- [Selected passage]:

# Forum Learning Russian Language Pronunciation, Speech & Accent Audio Lounge  Short apartment description....

## anthonyd

У Вадима и Анны новая квартира. Вот фотографии их новой квартиры. Это их большая комната. Здесь синее кресло, диван и стол. У неё компьютер стоит на  столике.

----------


## BlackMage

> У Вадима и Анны новая квартира. Вот фотографии их новой квартиры. Это их большая комната. Здесь синее кресло, диван и стол. У неё компьютер стоит на  столике.

 It's good you're practicing reading, but you should really check on the accents. 
У ВадИма и Анны нОвая квартИра.  Вот фотогрАфии их нОвой квартИры.  Это их большАя кОмната.  Здесь сИнее крЕсло, дивАн, и стОл.  У неЁ компьЮтер стоИт на стОлике.

----------


## anthonyd

Ok I will practice the accents you suggested and try to record again. I assume speaking with the correct stress/accents is something that only comes with much practice =) 
Thanks!

----------


## Indra

You have a good pronunciation 
The main mistakes are:
you pronounce большая as болшая and диван as дыван.  
Put more attention to palatalizing the consonants, ok?

----------


## anthonyd

I will try thank you. If you have a recorder available, could you record this clip for me so I can hear your pronunciation. If not, its ok - thanks!

----------


## basurero

I gave it a go, but I'm a noob when it comes to pronunciation.

----------


## Rtyom

> Originally Posted by anthonyd  У Вадима и Анны новая квартира. Вот фотографии их новой квартиры. Это их большая комната. Здесь синее кресло, диван и стол. У неё компьютер стоит на  столике.   It's good you're practicing reading, but you should really check on the accents. 
> У ВадИма и Анны нОвая квартИра.  Вот фотогрАфии их нОвой квартИры.  Это их большАя кОмната.  Здесь сИнее крЕсло, дивАн, и стОл.  У неЁ компьЮтер стоИт на стОлике.

 Give it a go, I feel you can beat it!

----------


## Rtyom

> I gave it a go, but I'm a noob when it comes to pronunciation.

 У Вадима - make your [d] sound dental, not alveolar.
Большой - it's your hard word.  ::  Ь is not just to beautify the writing, it softens the [л] sound.
Кресло - don't pronounce [o] as if its accentuated, just reduce it.

----------


## mishau_

advice 
just say "bol*ie*shoi" which will sound better than "ball-shoi"

----------


## BlackMage

> Give it a go, I feel you can beat it!

 I've never been one to back down from a challenge.

----------


## anthonyd

Ok, here is my second attempt....any sounds of improvement??  ::

----------


## basurero

The stress is in the right place now except for one word стол which should have an "o" sound rather than an "a" sound. As for the pronunciation I can't judge as I'm no native speaker....   ::

----------


## Rtyom

BlackMage, I was right. You rock. 
Anthony, you sound monotonously and unnatural today.

----------


## BlackMage

> BlackMage, I was right. You rock.

 Thanks.  ::  
(What did I beat?  Why do I rock?)

----------


## net surfer

You beat illiteracy!

----------


## Rtyom

You rock because you're functioning and beating illitercay.

----------


## ReDSanchous

I've liked Blackmage's recording best of all. The other recodings are good too but what I especially liked about Blackmage's recording is that he pronounces all the sounds in a very clear way.. Good job, man! You surely rock!

- [Stored records]:
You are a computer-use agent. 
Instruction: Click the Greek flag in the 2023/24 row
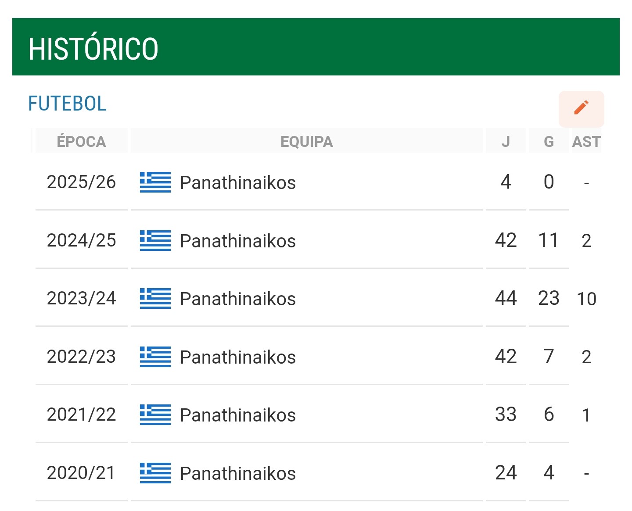pyautogui.click(x=155, y=299)
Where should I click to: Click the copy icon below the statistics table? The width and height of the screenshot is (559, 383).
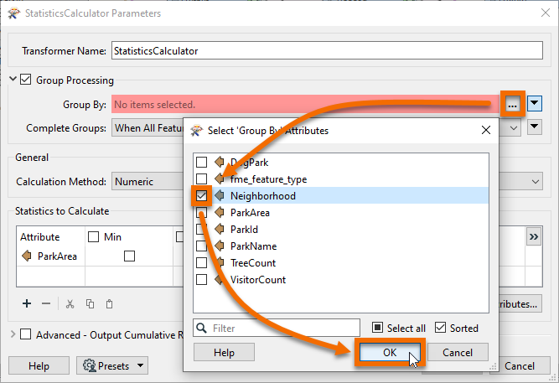point(90,303)
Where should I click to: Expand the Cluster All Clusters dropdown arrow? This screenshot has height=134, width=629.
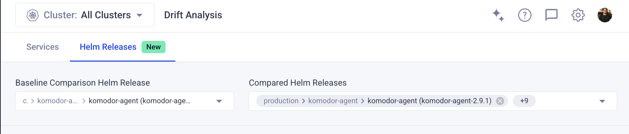tap(139, 15)
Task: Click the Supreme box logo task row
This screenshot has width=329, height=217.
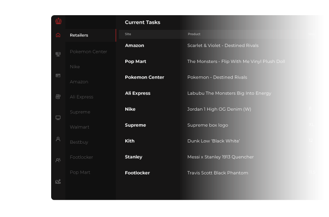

- [Work to complete]: In the forum thread on pronunciation, which word does basurero say anthonyd still pronounced with an "a" sound instead of an "o" sound on the second attempt?

- [Response to the exercise]: стол